The Minamata Convention is a global, legally-binding treaty that aims to protect human health and the environment from mercury pollution. “Attending COP-1 will help enhance the impact of our research,” said Selin, associate professor in the Institute for Data, Systems and Society and the Department of Earth, Atmospheric and Planetary Sciences. “As the Minamata Convention has now entered into force, its parties are addressing how to make its implementation more effective. The scientific research we do at MIT on mercury can play an important role in helping to assess the pathway of mercury from its emissions to its impacts on human health and the environment, and identify whether mercury policies are having an impact.”

Members of the delegation deliver mercury science policy briefs, developed by the 13th annual International Conference on Mercury as a Global Pollutant (ICMGP), to Minamata delegates.

Members of the delegation deliver mercury science policy briefs, developed by the 13th annual International Conference on Mercury as a Global Pollutant (ICMGP), to Minamata delegates.
L-r: Henrik Selin, Boston University (ICMGP Scientific Steering Committee); Celia Chen, Dartmouth (ICMGP Co-Chair); Noelle Selin, MIT (ICMGP Executive Committee); Sae Yun Kwon, MIT (Postdoc); Amanda Giang, MIT (Postdoc); Helene Angot, MIT (Postdoc)
(Photo courtesy IISD/ENB | Mike Muzurakis)

Selin’s research focuses on understanding of how mercury, a toxic pollutant, travels and cycles in the environment, under various policy scenarios. Her team will be helping to disseminate a synthesis of mercury science relevant to decision-making and policy developed by the 13th annual International Conference on Mercury as a Global Pollutant.

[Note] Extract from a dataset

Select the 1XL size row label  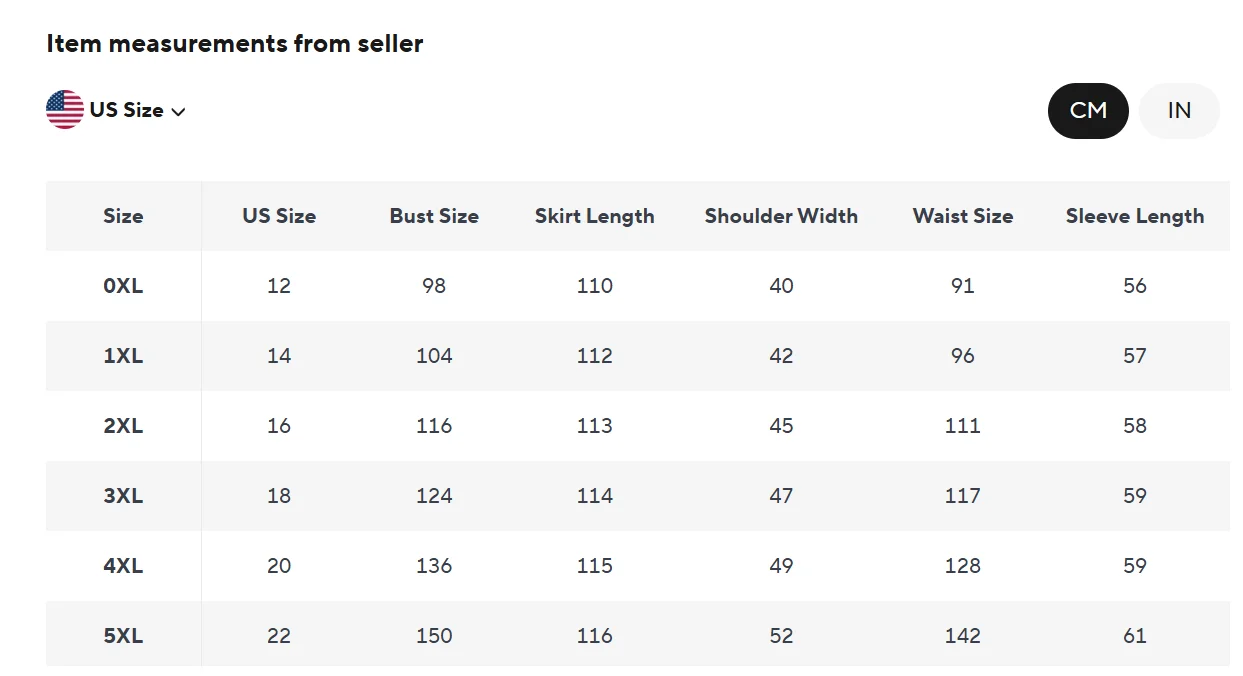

The delegation from the MIT International Policy Lab consists of Noelle Selin, associate professor in the Institute for Data, Systems and Society and the Department of Earth, Atmospheric and Planetary Sciences; and Amanda Giang, Helene Angot, and Sae Yun Kwon, all Postdoctoral Associates at MIT.



The mission of the International Policy Lab (IPL) is to enhance the impact of MIT research on public policy, in order to best serve the nation and the world in the 21st century. The IPL helps participating faculty across the Institute to define policy goals and translate their scholarship into policy recommendations. The IPL connects these scholars with relevant policymakers, media appearances, Congressional testimony, and other events designed to impact the policy process. IPL support allows MIT researchers to have a maximum impact on policy with minimal expenditure of faculty time.

The Center for International Studies (CIS) supports interna­tional research and education at MIT. It is the home of MIT’s Security Studies Program; the MIT International Science & Technology Initiative, its pioneering global education program; the Program on Emerging Technologies; and seminars and research on migration, South Asia politics, the Middle East, cybersecurity, nuclear weapons, and East Asia. The Center has traditionally been aligned with the social sciences while also working with MIT’s premier science and engineering scholars. CIS produces research that creatively addresses global issues while helping to educate the next generation of global citizens.